> What you need to do:
**A.** The text on prisons and COVID-19 names several steps it calls "excellent starting points" but also "half-measures." List each of those steps.
**B.** Continue the text on prisons and COVID-19, starting after its final sentence, "There is only one solution: free them all."
==== Excerpted text
African American prisoner rights activists, advocates, and scholars have been among the boldest global voices in pushing us to de-naturalize the prison and de-carceralize our world. In recent days, many of these advocates have called on the United States government to #FreeThemAll and release incarcerated people across the United States in order to prevent the spread of COVID-19. To date, the United States lags exponentially and dangerously behind the Islamic Republic in releasing detainees in efforts to stem the coronavirus tide. Other nations crushed by outbreaks of COVID-19 have similarly dragged their feet in releasing large numbers of detainees. Regardless of scale, however, none of the governmental responses to COVID-19 to date have seriously addressed the underlying public health quandary of the prison as an institution: modern prisons, and other carceral sites like refugee or internment camps, are as a rule spaces conducive to infectious outbreaks with lethal consequences both for those incarcerated and for the public-at-large. In other words, when it comes to prisons and public health, COVID-19 isn’t the crisis; prisons are the crisis. Temporary releases for some, improved hygiene conditions, better access to healthcare, and efforts to release political prisoners are excellent starting points. Still, these half-measures are on their own incapable of fundamentally addressing the mammoth public health—to say nothing of the moral—calamity now facing us in an era in which more people are incarcerated around the world than ever before in human history. There is only one solution: free them all.
========
==== Provided data
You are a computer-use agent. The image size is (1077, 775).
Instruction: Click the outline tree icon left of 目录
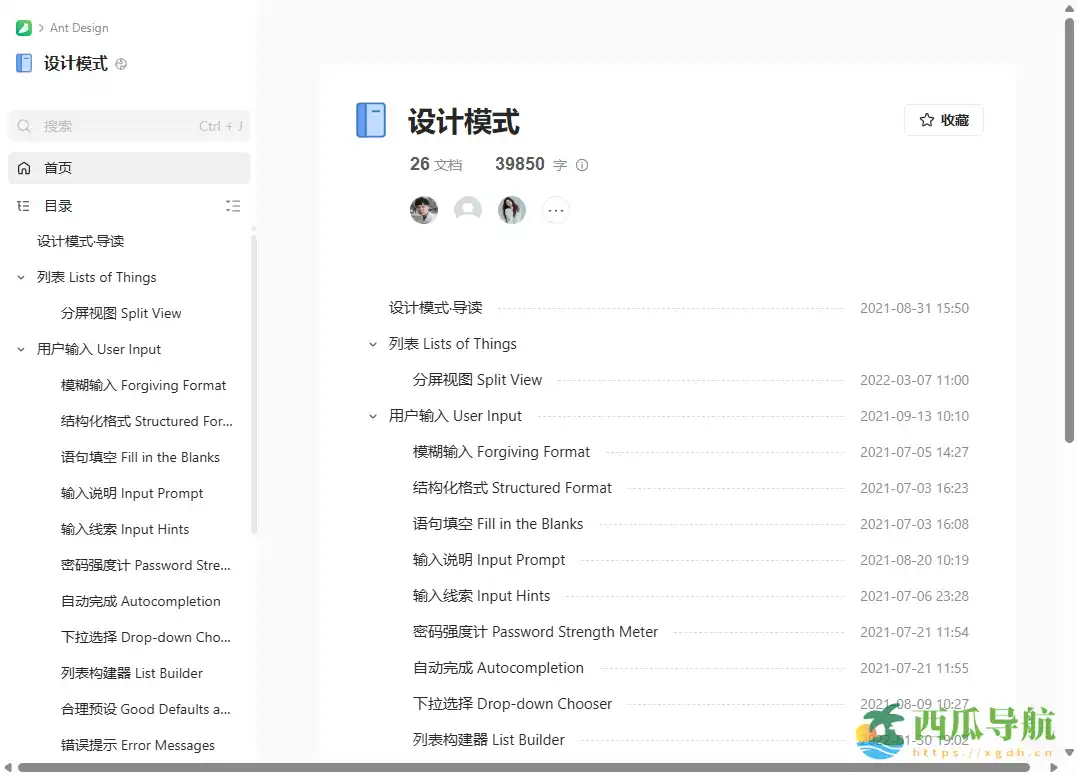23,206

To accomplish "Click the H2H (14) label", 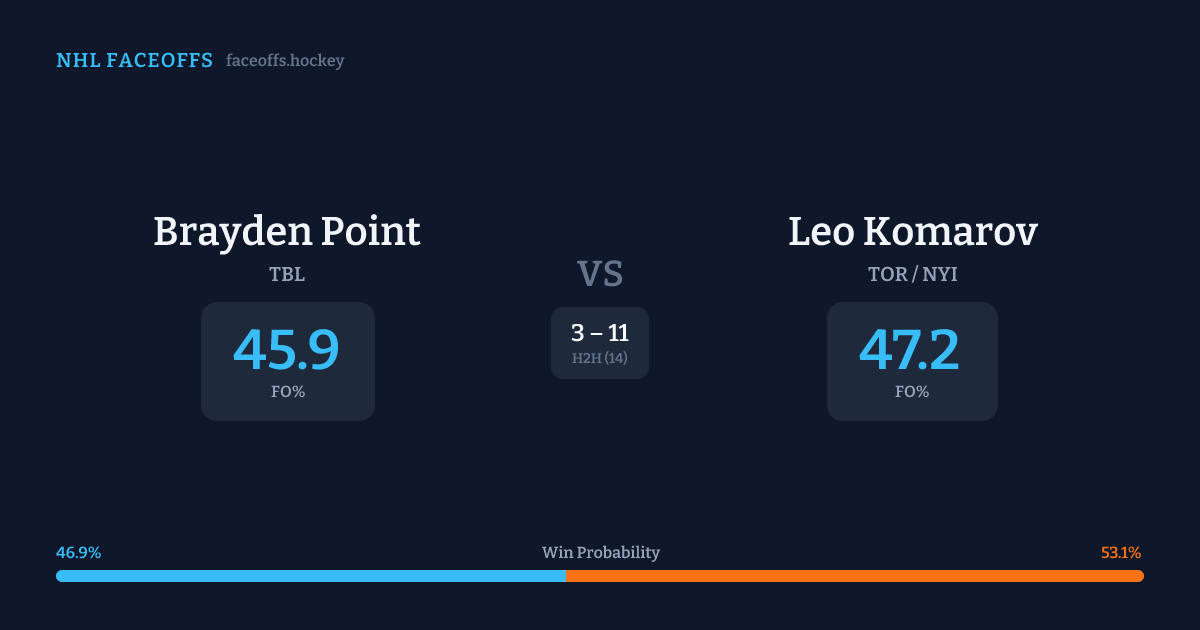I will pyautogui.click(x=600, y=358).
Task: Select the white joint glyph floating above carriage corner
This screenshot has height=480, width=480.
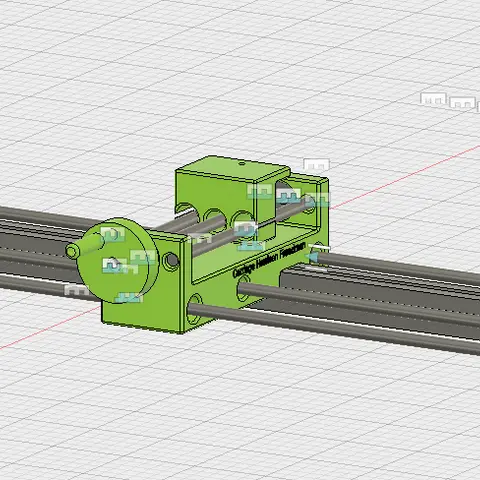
========
> Responses in order:
**A.**
- Temporary releases for some
- Improved hygiene conditions
- Better access to healthcare
- Efforts to release political prisoners

**B.**
[1] This claim was subsequently withdrawn when incarcerated British-Iranian Nazanin Zaghari-Ratcliffe was released in good health on medical furlough.
[2] Some of this news has circulated either among opposition news sites or among news sites with foreign funding and has not yet been verified.
[3] This estimate of Iran’s total number of prisoners is from 2018 and taken from the World Prison Brief. The Islamic Republic estimates its prison population at 189,500, but it is not clear if this includes pre-trial detainees.
[4] In both groups, there are further divisions between pre- and post-trial populations, and between prisoners charged with certain classes of offense.
[5] This number does not account for the innumerable carceral sites holding refugees around the world.